Instead, you can bring together people from anyplace, using a virtual space that opens your team up to possibilities that once required a lot more time and money.
Want to sit down with your graphics designer in San Francisco, but also pull in your head of marketing who’s at an expo this week in Toronto? And you’re in New York? With the help of cloud computing, you can.
Cloud conferencing allows users to share information and makes meetings a multimedia experience. This isn’t a teleconference with disembodied voices bouncing off the walls of a teleconference. Attendees can work with all the documents, sound, and images — the real-time collaboration that you’re used to in a physical space.
So, how do you get your small-business on board with meeting software? And how much is all this going to cost, anyway? Let’s take a quick trot around the course of cloud conference technology, noting some of the platforms out there in the online-meeting world, especially those that put your small-business budget in the front seat and allow you to work for low costs or for free.
If all you need is a basic way to participate as a team from individual screens, MeetingKing is a free way to get started along that path. Beginning with its nuts-and-bolts public meeting space, if you wish you can later pick from a suite of paid monthly programs. The top-end version of the app costs about $125 per month.

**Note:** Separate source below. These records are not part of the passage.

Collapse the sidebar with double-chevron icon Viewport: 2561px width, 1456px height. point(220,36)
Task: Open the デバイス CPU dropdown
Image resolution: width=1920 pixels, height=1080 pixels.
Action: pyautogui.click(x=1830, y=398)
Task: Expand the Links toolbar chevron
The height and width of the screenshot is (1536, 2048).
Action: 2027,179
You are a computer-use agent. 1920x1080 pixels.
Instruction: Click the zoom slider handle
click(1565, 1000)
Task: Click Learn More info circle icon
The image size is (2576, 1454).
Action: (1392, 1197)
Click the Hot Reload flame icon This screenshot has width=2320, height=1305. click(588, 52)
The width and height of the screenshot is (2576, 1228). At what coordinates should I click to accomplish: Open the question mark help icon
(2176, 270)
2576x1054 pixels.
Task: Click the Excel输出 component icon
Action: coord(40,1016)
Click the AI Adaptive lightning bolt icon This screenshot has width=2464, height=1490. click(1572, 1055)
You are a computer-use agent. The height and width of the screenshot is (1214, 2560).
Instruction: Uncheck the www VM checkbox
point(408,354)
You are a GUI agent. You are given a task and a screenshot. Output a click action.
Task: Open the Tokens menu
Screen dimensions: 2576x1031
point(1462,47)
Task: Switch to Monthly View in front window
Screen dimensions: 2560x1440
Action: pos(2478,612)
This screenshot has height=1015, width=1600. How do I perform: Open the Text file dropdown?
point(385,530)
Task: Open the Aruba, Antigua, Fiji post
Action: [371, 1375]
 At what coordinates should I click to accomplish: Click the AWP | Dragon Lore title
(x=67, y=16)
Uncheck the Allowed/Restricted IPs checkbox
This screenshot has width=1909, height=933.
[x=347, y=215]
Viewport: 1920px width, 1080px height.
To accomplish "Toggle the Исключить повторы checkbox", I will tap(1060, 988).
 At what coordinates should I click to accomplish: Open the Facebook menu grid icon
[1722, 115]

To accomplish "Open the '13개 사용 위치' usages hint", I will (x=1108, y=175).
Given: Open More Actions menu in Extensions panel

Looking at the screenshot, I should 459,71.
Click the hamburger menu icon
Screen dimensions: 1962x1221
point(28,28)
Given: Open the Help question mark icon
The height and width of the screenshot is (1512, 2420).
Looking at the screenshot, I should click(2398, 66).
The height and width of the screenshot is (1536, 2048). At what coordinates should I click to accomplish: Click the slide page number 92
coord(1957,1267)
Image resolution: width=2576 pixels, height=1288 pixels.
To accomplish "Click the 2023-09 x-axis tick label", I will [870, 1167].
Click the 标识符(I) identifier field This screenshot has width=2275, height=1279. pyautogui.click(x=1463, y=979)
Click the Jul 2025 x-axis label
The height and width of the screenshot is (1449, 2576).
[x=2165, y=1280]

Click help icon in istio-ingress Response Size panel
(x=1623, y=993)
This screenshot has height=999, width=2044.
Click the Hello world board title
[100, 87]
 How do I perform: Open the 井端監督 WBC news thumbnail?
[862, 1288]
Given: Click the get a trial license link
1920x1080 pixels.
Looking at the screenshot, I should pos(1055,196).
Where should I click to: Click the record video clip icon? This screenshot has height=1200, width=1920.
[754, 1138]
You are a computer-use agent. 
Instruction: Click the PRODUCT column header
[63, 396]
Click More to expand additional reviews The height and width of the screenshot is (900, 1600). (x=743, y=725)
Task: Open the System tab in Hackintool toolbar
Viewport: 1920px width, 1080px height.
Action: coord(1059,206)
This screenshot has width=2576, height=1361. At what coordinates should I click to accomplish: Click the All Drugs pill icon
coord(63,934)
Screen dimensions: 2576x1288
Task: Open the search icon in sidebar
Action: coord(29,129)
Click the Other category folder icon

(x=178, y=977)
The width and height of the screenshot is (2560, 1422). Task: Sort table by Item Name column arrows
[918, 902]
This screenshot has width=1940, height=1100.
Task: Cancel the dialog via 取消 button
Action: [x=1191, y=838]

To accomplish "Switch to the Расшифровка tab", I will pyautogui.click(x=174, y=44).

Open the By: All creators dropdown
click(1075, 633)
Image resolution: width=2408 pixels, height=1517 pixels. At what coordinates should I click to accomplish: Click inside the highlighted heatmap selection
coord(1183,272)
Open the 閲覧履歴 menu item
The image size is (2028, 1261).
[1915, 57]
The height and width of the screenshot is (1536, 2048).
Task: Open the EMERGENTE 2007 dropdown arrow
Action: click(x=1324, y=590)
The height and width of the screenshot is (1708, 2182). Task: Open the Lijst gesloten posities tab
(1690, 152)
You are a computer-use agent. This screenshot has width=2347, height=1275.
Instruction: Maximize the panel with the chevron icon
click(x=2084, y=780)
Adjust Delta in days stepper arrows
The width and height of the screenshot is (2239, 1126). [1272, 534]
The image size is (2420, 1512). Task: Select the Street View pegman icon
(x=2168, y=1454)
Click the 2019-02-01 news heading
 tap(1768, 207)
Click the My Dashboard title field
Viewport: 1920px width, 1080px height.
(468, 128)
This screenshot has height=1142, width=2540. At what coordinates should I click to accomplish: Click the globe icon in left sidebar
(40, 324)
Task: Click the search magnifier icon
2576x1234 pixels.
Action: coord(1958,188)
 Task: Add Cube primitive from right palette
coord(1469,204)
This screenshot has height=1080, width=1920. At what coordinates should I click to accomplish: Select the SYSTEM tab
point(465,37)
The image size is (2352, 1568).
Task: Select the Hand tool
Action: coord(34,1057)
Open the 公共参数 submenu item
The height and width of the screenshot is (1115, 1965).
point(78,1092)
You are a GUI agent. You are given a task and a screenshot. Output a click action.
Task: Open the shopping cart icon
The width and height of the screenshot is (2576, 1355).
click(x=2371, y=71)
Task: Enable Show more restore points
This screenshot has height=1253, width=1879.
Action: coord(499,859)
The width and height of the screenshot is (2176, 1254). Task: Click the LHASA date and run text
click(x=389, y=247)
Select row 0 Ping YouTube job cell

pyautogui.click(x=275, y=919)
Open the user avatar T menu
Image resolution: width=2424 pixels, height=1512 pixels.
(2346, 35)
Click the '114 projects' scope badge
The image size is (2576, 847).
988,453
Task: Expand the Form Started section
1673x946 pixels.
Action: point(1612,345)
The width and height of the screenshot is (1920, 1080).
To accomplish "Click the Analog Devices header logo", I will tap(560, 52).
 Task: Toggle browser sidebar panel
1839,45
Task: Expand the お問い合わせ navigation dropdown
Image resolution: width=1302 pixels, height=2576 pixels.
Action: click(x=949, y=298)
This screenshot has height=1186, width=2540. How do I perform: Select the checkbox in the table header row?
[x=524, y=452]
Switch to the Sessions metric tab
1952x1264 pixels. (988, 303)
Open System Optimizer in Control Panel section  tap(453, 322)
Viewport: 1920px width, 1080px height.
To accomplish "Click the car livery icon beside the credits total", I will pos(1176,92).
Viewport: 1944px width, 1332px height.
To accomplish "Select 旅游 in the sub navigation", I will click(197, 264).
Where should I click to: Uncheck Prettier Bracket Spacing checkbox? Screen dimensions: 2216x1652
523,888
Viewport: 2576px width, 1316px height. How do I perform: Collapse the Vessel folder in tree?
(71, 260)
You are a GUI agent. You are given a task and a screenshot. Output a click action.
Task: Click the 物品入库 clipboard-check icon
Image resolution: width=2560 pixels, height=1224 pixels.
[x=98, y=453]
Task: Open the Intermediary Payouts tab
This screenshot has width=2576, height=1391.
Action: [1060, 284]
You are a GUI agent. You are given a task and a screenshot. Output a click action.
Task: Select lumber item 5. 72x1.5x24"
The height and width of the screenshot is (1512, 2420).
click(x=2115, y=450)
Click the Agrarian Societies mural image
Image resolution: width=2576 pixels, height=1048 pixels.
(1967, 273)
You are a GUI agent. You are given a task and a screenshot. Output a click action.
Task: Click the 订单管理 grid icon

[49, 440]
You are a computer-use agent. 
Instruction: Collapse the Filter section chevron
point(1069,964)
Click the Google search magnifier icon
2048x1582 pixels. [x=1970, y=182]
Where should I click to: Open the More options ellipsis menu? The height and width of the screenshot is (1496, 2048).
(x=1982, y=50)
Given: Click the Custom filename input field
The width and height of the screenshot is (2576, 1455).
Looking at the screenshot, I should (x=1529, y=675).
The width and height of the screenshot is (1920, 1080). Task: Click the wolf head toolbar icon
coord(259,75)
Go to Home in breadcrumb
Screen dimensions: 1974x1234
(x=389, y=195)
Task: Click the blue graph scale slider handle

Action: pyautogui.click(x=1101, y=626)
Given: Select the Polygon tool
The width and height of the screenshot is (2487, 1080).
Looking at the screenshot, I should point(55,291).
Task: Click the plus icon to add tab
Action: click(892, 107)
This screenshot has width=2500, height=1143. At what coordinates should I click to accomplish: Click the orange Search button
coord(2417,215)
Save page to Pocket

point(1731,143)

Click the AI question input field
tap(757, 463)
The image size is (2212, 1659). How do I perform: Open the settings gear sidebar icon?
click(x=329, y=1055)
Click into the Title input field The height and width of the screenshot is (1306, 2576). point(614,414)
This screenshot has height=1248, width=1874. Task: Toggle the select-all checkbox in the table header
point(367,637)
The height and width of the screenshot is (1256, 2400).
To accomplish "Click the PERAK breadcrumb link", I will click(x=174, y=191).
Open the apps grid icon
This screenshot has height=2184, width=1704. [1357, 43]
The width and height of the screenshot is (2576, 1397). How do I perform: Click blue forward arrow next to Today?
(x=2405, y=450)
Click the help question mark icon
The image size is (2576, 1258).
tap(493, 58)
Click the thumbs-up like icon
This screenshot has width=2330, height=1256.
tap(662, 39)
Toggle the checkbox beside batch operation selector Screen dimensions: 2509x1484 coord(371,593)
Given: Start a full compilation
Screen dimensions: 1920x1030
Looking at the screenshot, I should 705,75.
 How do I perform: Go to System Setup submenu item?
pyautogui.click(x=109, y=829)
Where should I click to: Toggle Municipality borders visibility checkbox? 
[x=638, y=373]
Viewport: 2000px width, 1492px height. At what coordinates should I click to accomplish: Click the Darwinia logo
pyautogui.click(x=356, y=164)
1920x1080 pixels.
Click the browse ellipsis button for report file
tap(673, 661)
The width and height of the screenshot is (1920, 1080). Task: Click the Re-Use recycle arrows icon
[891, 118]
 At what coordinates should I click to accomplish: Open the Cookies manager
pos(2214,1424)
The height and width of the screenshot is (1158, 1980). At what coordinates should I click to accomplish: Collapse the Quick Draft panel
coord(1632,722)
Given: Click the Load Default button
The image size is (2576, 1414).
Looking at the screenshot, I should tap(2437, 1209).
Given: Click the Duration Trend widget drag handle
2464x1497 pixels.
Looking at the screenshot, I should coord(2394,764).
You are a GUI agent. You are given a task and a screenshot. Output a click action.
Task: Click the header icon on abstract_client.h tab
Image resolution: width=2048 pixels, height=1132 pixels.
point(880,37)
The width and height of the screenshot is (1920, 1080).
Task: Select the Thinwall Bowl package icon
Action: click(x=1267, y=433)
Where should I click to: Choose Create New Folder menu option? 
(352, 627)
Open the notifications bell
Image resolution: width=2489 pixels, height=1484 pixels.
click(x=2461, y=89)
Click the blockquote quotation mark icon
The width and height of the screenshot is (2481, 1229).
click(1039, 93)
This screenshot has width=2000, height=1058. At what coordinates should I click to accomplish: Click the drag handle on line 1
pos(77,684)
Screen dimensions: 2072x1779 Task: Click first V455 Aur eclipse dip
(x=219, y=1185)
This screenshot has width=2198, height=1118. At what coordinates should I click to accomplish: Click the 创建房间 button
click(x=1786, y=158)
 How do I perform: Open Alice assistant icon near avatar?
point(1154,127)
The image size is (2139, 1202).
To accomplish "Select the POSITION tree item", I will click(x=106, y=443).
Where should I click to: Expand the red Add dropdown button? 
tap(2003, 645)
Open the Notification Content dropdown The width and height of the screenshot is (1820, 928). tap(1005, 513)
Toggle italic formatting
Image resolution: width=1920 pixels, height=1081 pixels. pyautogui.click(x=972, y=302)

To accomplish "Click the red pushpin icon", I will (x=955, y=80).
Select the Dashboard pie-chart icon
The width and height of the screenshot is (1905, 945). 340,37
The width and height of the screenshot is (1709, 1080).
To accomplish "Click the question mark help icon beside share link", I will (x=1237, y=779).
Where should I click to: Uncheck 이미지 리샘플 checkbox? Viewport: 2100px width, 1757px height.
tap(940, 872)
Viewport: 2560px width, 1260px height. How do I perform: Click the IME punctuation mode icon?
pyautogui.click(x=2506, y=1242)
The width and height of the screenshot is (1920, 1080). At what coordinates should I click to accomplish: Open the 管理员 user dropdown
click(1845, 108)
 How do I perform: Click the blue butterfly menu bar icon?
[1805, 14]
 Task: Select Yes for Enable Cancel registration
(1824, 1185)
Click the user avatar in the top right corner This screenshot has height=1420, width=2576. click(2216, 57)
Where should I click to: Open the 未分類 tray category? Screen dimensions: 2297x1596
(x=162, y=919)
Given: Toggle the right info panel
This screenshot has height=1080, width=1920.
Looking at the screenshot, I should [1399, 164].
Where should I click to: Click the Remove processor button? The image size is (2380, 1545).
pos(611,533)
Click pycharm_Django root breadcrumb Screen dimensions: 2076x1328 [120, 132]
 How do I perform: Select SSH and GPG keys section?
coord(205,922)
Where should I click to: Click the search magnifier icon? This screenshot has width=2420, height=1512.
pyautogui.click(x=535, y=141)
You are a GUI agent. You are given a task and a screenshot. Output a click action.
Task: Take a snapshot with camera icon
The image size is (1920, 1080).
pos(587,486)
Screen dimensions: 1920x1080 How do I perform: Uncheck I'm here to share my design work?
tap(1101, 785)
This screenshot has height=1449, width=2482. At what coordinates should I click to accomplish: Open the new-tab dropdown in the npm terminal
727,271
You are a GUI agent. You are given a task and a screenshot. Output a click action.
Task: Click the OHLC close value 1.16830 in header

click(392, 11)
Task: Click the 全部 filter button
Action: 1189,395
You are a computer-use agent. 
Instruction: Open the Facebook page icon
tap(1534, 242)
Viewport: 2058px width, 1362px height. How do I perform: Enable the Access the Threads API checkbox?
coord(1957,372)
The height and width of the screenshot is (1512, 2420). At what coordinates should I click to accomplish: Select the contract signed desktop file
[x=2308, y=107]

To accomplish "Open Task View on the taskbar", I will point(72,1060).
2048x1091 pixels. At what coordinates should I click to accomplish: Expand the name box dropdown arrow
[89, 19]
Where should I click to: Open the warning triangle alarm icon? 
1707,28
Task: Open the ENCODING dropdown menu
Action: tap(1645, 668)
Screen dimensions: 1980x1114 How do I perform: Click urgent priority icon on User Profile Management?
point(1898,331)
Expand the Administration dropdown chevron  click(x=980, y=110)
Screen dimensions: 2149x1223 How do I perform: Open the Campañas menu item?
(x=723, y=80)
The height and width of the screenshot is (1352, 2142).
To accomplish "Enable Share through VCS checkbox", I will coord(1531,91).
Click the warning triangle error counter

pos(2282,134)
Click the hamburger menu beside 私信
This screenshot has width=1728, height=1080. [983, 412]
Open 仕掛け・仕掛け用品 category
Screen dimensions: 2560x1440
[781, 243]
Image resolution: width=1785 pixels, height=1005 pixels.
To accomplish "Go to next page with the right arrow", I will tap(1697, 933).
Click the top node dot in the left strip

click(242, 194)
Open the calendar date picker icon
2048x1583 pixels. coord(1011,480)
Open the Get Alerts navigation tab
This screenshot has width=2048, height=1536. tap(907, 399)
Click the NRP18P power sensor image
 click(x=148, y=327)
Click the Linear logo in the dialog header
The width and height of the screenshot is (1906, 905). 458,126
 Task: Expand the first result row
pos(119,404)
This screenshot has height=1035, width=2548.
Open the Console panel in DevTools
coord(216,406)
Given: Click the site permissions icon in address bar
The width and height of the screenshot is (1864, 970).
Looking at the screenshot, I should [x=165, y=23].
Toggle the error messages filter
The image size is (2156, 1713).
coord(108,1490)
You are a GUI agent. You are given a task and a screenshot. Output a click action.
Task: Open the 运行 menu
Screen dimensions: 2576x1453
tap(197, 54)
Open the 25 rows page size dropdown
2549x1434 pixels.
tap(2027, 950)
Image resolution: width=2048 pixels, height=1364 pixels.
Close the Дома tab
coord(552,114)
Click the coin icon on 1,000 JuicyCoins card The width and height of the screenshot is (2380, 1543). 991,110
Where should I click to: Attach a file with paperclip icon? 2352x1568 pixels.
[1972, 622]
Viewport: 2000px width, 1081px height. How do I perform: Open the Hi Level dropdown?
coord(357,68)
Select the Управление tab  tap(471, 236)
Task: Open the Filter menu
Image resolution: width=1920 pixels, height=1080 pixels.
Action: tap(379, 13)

At its most elaborate, you’re looking at packed-in templates for creating agendas and minutes and customizable graphics such as logos. Each meeting gets archived for a period of time — from three months to forever — depending on the package that you choose.
MeetingSense can take your online conference to yet another level. In includes task-allocation and tracking features, and communications- and member-update options that create connectivity between the pre-, during, and post-meeting experience.
And MeetingSense’s pricing is scalable. You pay approximately $20 per member, per month. So you can implement the app by assigning it to particular team members within a particular timeframe. Start it when you need it, turn it off when you’re done.
This app approaches cloud conferencing with a similar suite of tools to the preceding example, but it provides them for free. From keeping track of decisions and documents, to getting those needed documents to everyone once the meeting is done, you can’t really beat the number of options at this the price. The company suggests that for-pay features may be forthcoming, but for now users get access to everything without a charge.
Say you don’t need a whole suit of cloud conference services, and you haven’t the time to learn a whole software system.
If it’s simply minutes and to-do lists you’re looking to create, and you want the ability to push them to participants and link them to other software applications along the line, check out the free Minutes.io app.
Presenting an intuitive and tablet-friendly environment, your end result is an interactive doc that shows tasks, decisions, and ownerships at a glance. It gets stored locally on your browser, so even if the meeting you’re in hasn’t got an Internet connection, they’ll live in stasis, awaiting publication, until you’re in a Wi-Fi zone again.